--- START ---

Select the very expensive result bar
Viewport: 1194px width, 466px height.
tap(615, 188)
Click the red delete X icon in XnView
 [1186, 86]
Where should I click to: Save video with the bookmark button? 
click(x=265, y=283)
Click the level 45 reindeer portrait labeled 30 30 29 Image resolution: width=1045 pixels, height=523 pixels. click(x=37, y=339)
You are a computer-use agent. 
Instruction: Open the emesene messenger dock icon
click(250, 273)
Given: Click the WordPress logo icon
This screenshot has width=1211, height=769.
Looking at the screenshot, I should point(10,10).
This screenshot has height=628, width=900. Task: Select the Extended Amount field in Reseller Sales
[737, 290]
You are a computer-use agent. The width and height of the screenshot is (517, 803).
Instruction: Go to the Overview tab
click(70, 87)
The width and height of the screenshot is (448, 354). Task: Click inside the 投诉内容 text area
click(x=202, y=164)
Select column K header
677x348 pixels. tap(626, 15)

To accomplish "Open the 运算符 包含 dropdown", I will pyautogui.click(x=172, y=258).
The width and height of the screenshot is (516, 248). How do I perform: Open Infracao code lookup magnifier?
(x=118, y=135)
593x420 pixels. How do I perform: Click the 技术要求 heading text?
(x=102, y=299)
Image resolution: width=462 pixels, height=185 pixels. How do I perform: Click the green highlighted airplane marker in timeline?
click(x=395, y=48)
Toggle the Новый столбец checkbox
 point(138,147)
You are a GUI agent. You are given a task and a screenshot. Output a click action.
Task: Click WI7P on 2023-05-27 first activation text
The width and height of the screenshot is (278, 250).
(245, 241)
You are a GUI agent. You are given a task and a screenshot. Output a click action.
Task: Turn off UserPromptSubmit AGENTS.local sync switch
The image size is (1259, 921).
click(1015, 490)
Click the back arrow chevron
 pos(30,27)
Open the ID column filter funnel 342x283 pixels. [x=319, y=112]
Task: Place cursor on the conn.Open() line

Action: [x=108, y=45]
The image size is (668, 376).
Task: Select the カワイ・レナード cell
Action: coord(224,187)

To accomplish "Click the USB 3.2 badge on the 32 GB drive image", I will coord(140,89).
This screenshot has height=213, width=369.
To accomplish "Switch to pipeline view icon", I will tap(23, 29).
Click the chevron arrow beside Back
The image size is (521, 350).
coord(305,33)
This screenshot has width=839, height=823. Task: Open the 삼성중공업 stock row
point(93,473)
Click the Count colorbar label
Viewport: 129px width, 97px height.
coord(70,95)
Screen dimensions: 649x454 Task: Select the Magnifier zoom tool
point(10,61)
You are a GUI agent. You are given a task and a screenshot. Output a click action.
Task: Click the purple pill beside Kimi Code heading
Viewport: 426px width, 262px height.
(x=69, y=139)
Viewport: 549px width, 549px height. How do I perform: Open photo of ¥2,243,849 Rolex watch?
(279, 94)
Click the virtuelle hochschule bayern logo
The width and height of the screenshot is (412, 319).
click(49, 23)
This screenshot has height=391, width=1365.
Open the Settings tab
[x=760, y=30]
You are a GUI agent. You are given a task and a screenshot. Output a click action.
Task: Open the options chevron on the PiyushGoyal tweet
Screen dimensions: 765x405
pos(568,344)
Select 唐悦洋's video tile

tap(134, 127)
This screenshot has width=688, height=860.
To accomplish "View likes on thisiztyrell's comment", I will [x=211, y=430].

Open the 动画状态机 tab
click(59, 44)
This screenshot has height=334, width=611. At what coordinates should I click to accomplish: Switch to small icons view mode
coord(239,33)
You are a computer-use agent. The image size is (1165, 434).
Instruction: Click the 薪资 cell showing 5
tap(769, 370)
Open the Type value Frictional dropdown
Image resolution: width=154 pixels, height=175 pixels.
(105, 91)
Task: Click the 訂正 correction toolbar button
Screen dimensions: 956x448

--- END ---

YOUR ASSIGNMENT:
What you return should be the lines from the start of the data through the line with "Given: Click the WordPress logo icon", quoted exactly and nothing more.

ANSWER TO THE PROBLEM:
Select the very expensive result bar
Viewport: 1194px width, 466px height.
tap(615, 188)
Click the red delete X icon in XnView
 [1186, 86]
Where should I click to: Save video with the bookmark button? 
click(x=265, y=283)
Click the level 45 reindeer portrait labeled 30 30 29 Image resolution: width=1045 pixels, height=523 pixels. click(x=37, y=339)
You are a computer-use agent. 
Instruction: Open the emesene messenger dock icon
click(250, 273)
Given: Click the WordPress logo icon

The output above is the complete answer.